Anger and patience: escape a hundred days of sorrow.

A friend of mine, Jim (@jimsutton5 on Twitter), sent me a quote and suggested it would make a great post.  I thought he was right, so here it is!

If you are patient in one moment of anger, you will escape a hundred days of sorrow. 
- Chinese Epigram

Anger is such an interesting emotion because of the way it is misunderstood and expressed.  Let's look at the myths about anger.
  1. Anger is bad.  Nope, anger is just an emotion.  All emotions have a reason and tell us something about ourselves.  Anger is just a response to a threat - in other words it is telling you that you are feeling threatened in some way.  Recognizing threat is a survival trait; those who didn't aren't around anymore.  So, when you are angry the question you should be asking is, "What is happening that I feel threatened?"  That question will allow you to deal with the issue.  Besides, anger also energizes you for action.
  2. Anger is always hurtful to others.  Really, it isn't the anger that hurts; it is what you do with your anger.  I know that sounds cliche, but it is true.  You can express you anger without getting nasty, mean, or even hurtful.  Speak from your experience in a respectful and non-judgemental way, and you'll express your anger in a better way.  Hopefully you'll avoid that sorrow. 
  3. Anger is good to feel.  Here is the rub, anger is the tell-tale of a problem, but you'll have a bigger problem if you hold your anger and nurse it.  That leads to ulcers, violence, relationship disconnects, and depression.  Stop it.  Feel your anger, deal with it, and move on.
  4. Only certain types of people have problems with anger.  I've heard this myth applied to men, women, the elderly, the young, police, criminals,... you name it.  No one group has the monopoly on difficulties with anger.  Anger is a universal emotion and if you aren't taught how to deal with it you have problems.
  5. Anger is all in the mind.  All emotions have physiological components - this means physical things can trigger anger.  Research has shown odors, temperature, and pain all can induce anger despite the person's frame of mind.  You need to recognize your triggers (tiredness, stress, the weather, etc.) and take them into account.
What does patience have to do with anger, then?
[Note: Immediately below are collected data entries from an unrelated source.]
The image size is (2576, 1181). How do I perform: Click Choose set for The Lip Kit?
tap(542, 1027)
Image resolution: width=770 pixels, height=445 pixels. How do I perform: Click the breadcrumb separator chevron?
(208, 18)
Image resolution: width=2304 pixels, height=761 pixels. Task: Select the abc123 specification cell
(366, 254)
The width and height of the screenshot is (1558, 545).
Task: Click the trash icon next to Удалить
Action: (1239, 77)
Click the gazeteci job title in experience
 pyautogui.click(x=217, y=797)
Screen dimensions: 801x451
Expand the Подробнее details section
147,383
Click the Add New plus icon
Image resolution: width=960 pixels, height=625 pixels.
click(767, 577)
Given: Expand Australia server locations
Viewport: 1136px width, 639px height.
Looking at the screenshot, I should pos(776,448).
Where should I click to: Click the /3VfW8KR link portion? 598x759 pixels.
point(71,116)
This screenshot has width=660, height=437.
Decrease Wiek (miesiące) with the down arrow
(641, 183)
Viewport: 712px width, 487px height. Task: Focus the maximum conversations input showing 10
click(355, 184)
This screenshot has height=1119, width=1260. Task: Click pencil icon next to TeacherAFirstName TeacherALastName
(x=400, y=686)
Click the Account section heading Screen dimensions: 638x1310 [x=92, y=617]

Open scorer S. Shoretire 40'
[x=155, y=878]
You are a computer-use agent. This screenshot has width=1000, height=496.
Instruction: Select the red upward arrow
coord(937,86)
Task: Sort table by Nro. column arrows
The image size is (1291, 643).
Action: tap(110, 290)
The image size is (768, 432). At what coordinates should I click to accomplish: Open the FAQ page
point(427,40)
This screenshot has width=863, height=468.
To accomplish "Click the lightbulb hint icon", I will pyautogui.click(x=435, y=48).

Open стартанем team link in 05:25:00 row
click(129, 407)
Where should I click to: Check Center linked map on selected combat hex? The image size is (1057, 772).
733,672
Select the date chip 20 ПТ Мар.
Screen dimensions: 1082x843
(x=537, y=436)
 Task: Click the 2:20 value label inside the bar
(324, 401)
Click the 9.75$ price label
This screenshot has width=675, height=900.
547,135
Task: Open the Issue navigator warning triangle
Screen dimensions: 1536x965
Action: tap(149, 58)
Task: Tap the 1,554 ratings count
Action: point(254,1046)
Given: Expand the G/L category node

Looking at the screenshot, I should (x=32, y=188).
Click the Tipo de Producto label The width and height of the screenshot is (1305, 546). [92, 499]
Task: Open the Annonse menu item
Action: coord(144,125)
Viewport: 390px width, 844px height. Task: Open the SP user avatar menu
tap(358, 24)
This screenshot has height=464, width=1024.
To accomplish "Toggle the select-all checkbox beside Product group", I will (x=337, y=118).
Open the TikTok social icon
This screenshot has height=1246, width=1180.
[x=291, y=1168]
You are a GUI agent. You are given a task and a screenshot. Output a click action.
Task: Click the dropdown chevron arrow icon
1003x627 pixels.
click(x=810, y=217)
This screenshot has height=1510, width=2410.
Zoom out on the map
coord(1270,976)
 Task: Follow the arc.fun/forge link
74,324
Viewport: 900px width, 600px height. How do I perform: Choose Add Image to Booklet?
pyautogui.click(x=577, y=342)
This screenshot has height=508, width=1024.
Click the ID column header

If you allow yourself a moment of patience when you feel anger you will not react with a knee-jerk response to it.  You take a breath or two, ask yourself about why you are feeling threatened, and you make a choice in how you respond.   Funny thing about choices - you make them all the time.  So, if you choose not to take that breath and use patience, you are choosing to misuse your angerAnger never controls you, you let it control you, your choice.


And you are choosing sorrow, ultimately.

Your courageous work is to treat anger as what it is - a signal something needs to be worked on, and then choose to work on it in a constructive way.